Try it:
If a record contains a picture, drop the picture and copy everything else exactly.
---------- Entries supplied ----------
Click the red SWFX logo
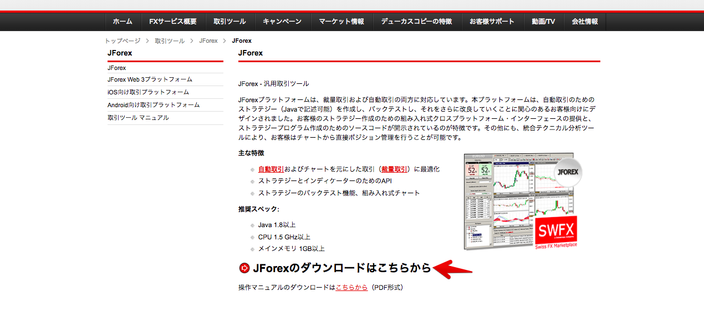pyautogui.click(x=556, y=230)
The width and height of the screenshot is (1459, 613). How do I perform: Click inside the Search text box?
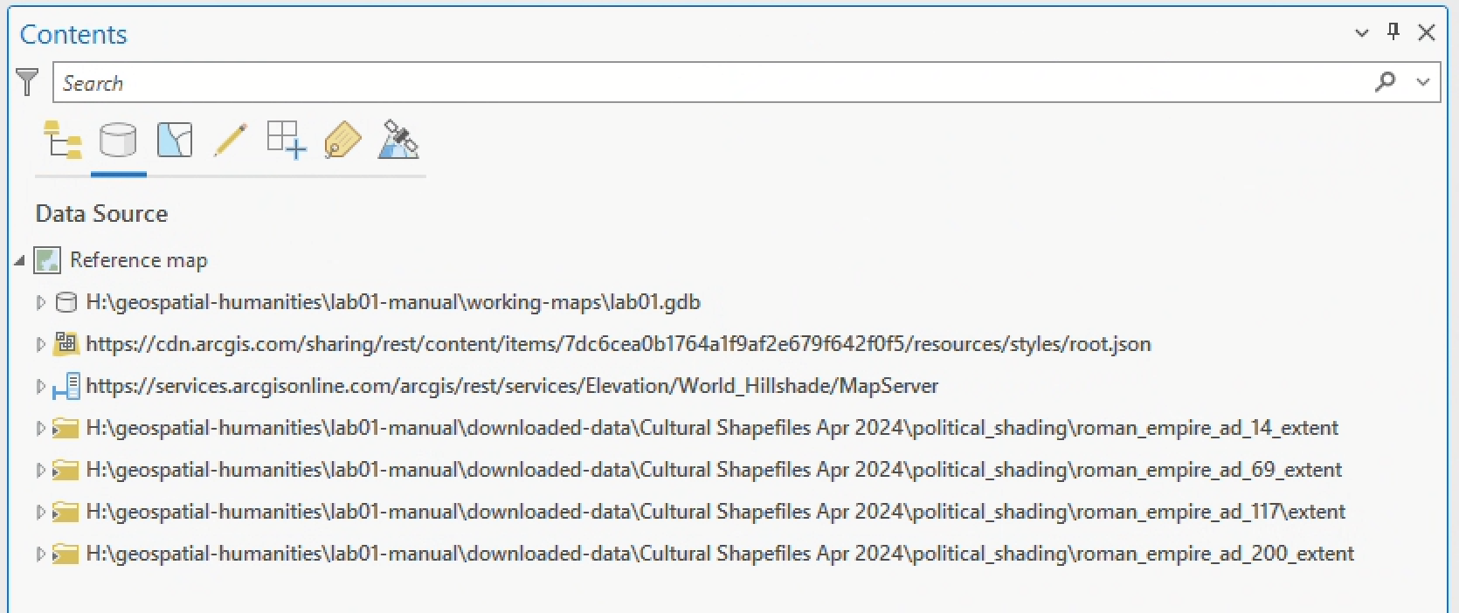pyautogui.click(x=699, y=83)
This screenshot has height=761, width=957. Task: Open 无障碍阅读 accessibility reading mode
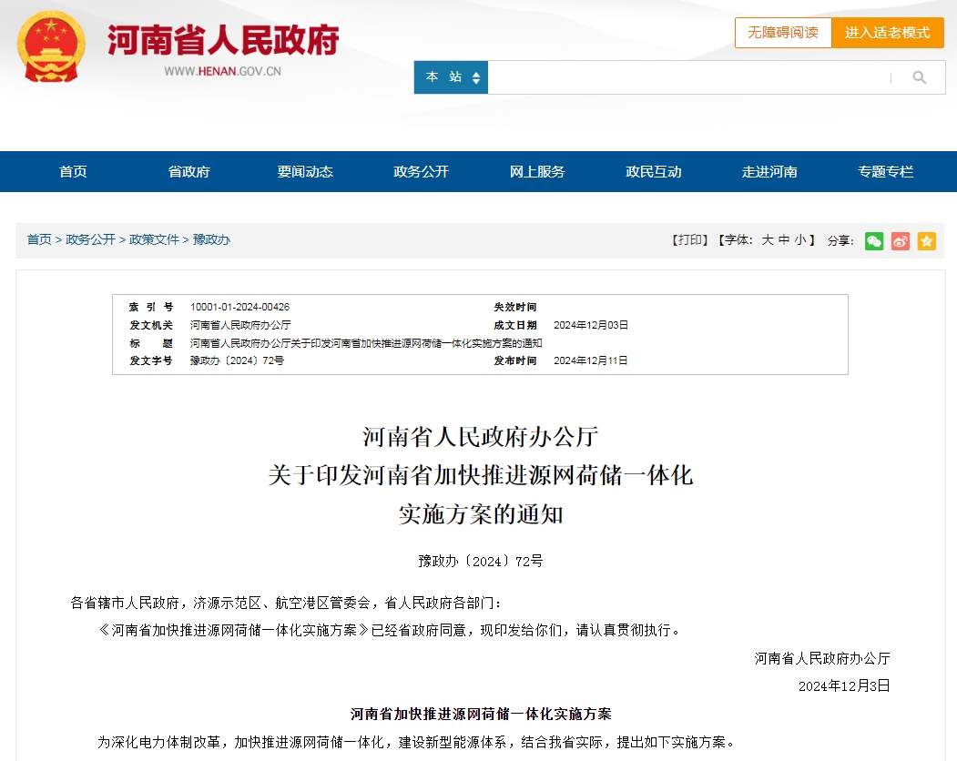coord(783,33)
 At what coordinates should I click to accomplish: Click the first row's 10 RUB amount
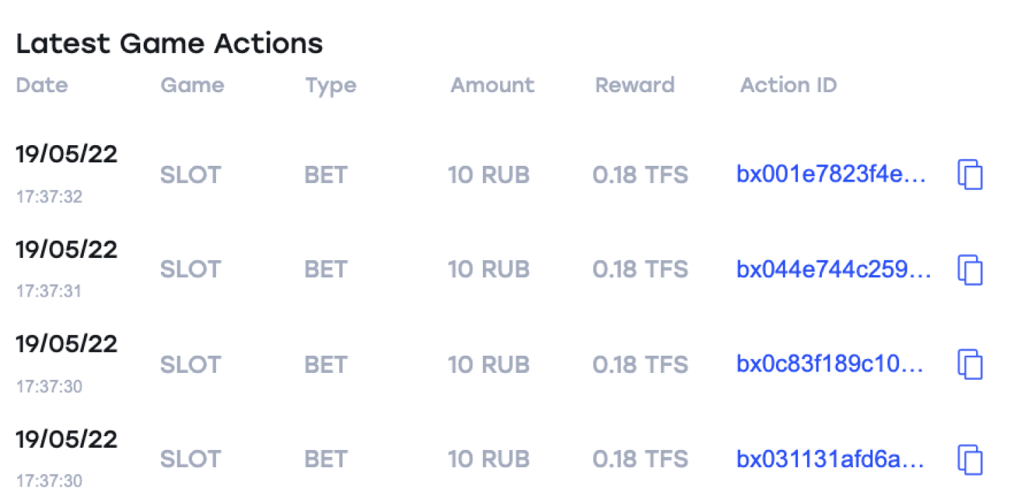pos(489,175)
----------
Your response:
Click the red SWFX logo
pyautogui.click(x=556, y=230)
The width and height of the screenshot is (1459, 613). How do I perform: Click inside the Search text box?
pyautogui.click(x=699, y=83)
This screenshot has height=761, width=957. Task: Open 无障碍阅读 accessibility reading mode
coord(783,33)
 At what coordinates should I click to accomplish: Click the first row's 10 RUB amount
pos(489,175)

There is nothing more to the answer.